:: QUOTED PASSAGE ::

━━━━━━━━━━

CD REVIEW: Black String - Mask Dance



Black String - Mask Dance
(ACT Music 9036-2. CD Review by Dan Bergsagel)

At a time when the terms 'world music' and 'fusion' are often used in a vaguely disparaging way, Mask Dance strikes a triumphant chord as an intriguing mix of Korean tradition and Western contemporary music. Producing a varied sound palette from unfamiliar instruments, this seven-track album presents an insight into the subtle middle ground between cultures that Yoon Jeong Heo and Black String continue to probe following a Korea-UK cultural exchange programme in 2011.

To a UK ear the instrumentation alone provides an engaging opening, with Seven Beats introducing the traditional Korean bamboo flutes, the Daegeum and the Danso, punctuated by the careful, then driving electric guitar of Jean Oh. Rolling percussion from Min Wang Hwang become something of a theme, as the cautious initial melody develops to a pressing rock climax.

The introduction of Oh's rocky electric guitar provides the most clear cross-culture comparisons, however the almost imperceptible taps and pops at the start of Growth Ring produce a stark contrast from the fundamentally contemporary electronica, to the millenia-old searching of Aram Lee's Daegeum sailing over it.

The core of much of the Korean sound, the long alligator-esque Geomungo (fretted zither) played by Heo centre stage, has its many moods: the clean tradition of Song from Heaven contrasted with the bowed interest of Flowing, Floating and the knowingly ethereal and discordant Strangeness of the Moon. However often it provides a un-hurried composure to counteract the contemporary cut of the electric guitar's brief minimalist chord progressions.

━━━━━━━━━━

:: EXERCISE DATA ::
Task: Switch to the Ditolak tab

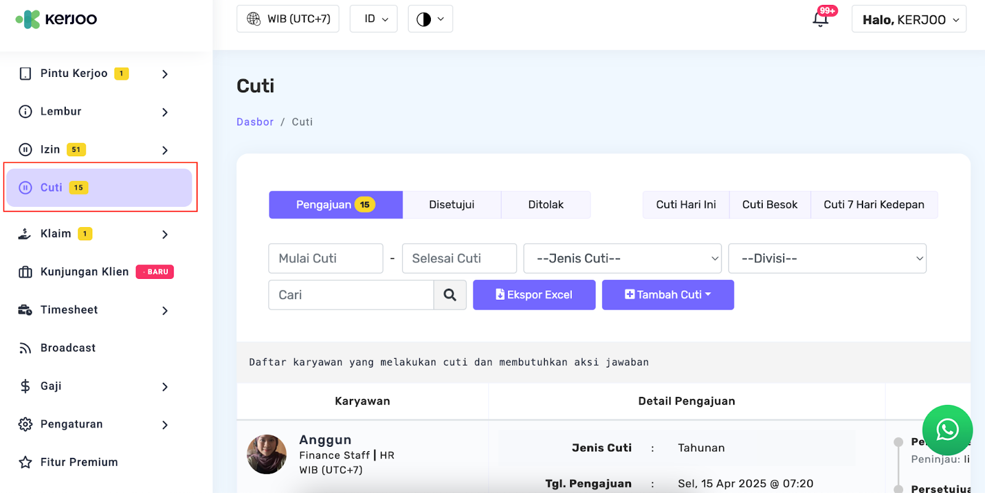Action: 545,205
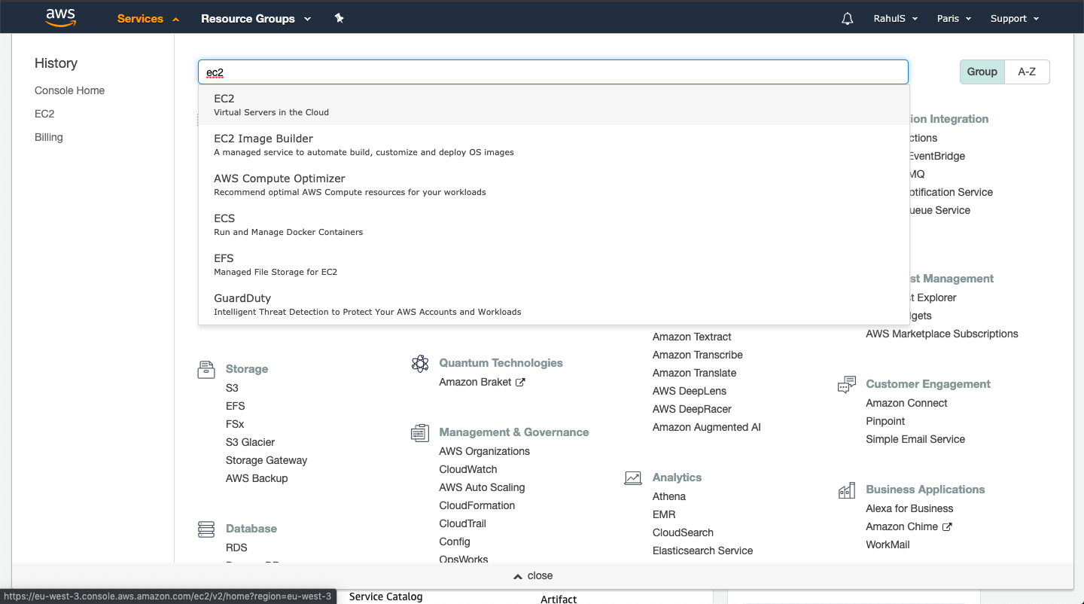
Task: Open the Services menu
Action: [142, 18]
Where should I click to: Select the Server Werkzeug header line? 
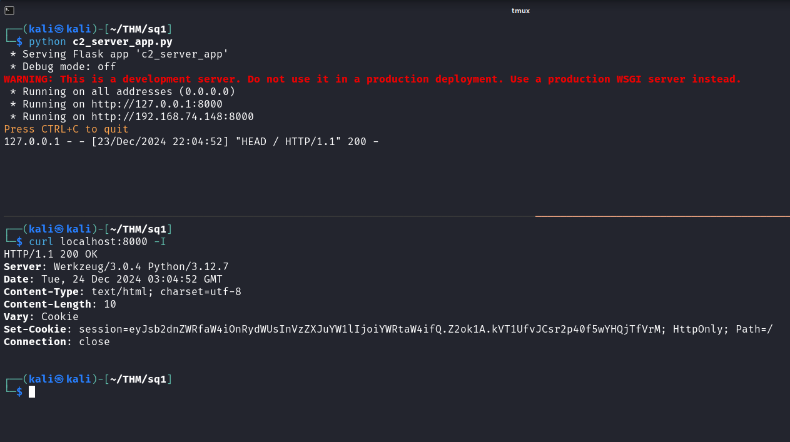[116, 267]
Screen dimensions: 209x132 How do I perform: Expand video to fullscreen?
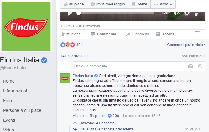[x=197, y=14]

━━━━━━━━━━

:: EXERCISE PROMPT ::
According to the Mask Dance review, which instrument does Heo play at the center of the Korean sound?

:: ANSWER TO THIS TASK ::
The Geomungo, a fretted zither.